Konkret bedeutet das für dich als Arbeitnehmer, Selbstständigen oder Freiberufler mit hohem Einkommen: Die Beitragsbemessungsgrenze und die Jahresarbeitsentgeltgrenze klettern 2027 deutlich stärker als in normalen Jahren üblich. Wer bislang knapp über oder unter diesen Schwellen lag, muss jetzt genau rechnen - denn es geht um bares Geld, um die Frage privat oder gesetzlich versichert zu bleiben, und um Fristen, die teilweise schon in den kommenden Wochen ablaufen. Dieser Ratgeber zeigt dir, was sich ändert, wen es betrifft und welche Schritte du jetzt einleiten solltest.

Die wichtigsten Zahlen für 2027 im Überblick

  • Die Jahresarbeitsentgeltgrenze steigt voraussichtlich von 77.400 Euro auf 84.600 Euro - ein Plus von 7.200 Euro pro Jahr.
  • Die Beitragsbemessungsgrenze in der Krankenversicherung erhöht sich von 69.750 Euro auf voraussichtlich 76.500 Euro, also um 6.750 Euro jährlich.
  • Der Arbeitgeberzuschuss zur privaten Krankenversicherung wächst von 508,59 Euro auf etwa 557,81 Euro monatlich - ein Plus von 49,22 Euro.
  • Der gesetzliche Höchstbeitrag klettert von durchschnittlich 1.261 Euro auf rund 1.383 Euro im Monat, also um etwa 122 Euro.
Diagramm zur Beitragsbemessungsgrenze 2027 zeigt einen sprunghaften Anstieg.

Zeitverlauf Beitragsbemessungsgrenze

Wie diese Grenzen normalerweise angepasst werden

Jedes Jahr passt der Gesetzgeber die Rechengrößen der Sozialversicherung an die Lohnentwicklung des Vorjahres an. Grundlage dafür ist die sogenannte Sozialversicherungs-Rechengrößenverordnung. Maßgeblich ist die Lohnzuwachsrate der Bruttolöhne und -gehälter je Arbeitnehmer - für das Jahr 2025 lag sie bei 4,2 Prozent. Rein rechnerisch hätte das für 2027 eine Jahresarbeitsentgeltgrenze von 81.000 Euro und eine Beitragsbemessungsgrenze von 72.900 Euro bedeutet. Normalerweise erfährst du die endgültigen Werte erst im Herbst, wenn der Referentenentwurf veröffentlicht wird.

Warum es 2027 eine doppelte Erhöhung gibt

Mit dem neuen Gesetz zur Stabilisierung der Krankenkassenbeiträge kommt zur regulären Anpassung noch eine außerplanmäßige Erhöhung von monatlich 300 Euro beziehungsweise 3.600 Euro im Jahr obendrauf. Damit sollen zusätzliche Einnahmen generiert werden, um die Beitragssätze rechnerisch stabil zu halten. Für Arbeitgeber bedeutet das laut Gesetzesbegründung Mehrausgaben von 1,3 Milliarden Euro allein im Jahr 2027, die bis 2030 auf 1,4 Milliarden Euro ansteigen sollen. Betroffen sind rund 5,4 Millionen Mitglieder der gesetzlichen Krankenversicherung, davon erzielen etwa 4,7 Millionen bereits heute Einkommen oberhalb der bisherigen Grenze.

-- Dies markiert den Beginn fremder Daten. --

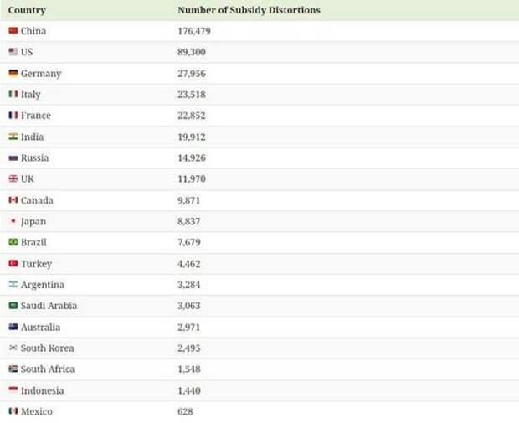
Task: Click the South Africa flag icon
Action: click(13, 369)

Für dich als Beitragszahler oberhalb der Bemessungsgrenze heißt das: Zusätzlich zur normalen Anpassung kommt eine Mehrbelastung von rund 780 Euro im Jahr beziehungsweise etwa 65 Euro im Monat - die sich Arbeitgeber und Arbeitnehmer teilen.

So entwickelt sich der Höchstbeitrag konkret

Wie hoch der tatsächliche Höchstbeitrag am Ende ausfällt, hängt auch von den Zusatzbeiträgen der einzelnen Krankenkassen ab - und die stehen für 2027 noch nicht endgültig fest. Nimmt man die aktuellen Zusatzbeiträge als Grundlage, ergibt sich für Arbeitnehmer und Selbstständige mit Höchstsatz eine Steigerung von rund 120 Euro monatlich, die sich Arbeitgeber und Arbeitnehmer teilen. Schaut man sich die Beitragsentwicklung seit 1995 an, zeigt sich: Der Sprung ins Jahr 2027 fällt deutlich größer aus als in den Jahren zuvor - ein direktes Resultat der Sonderanpassung.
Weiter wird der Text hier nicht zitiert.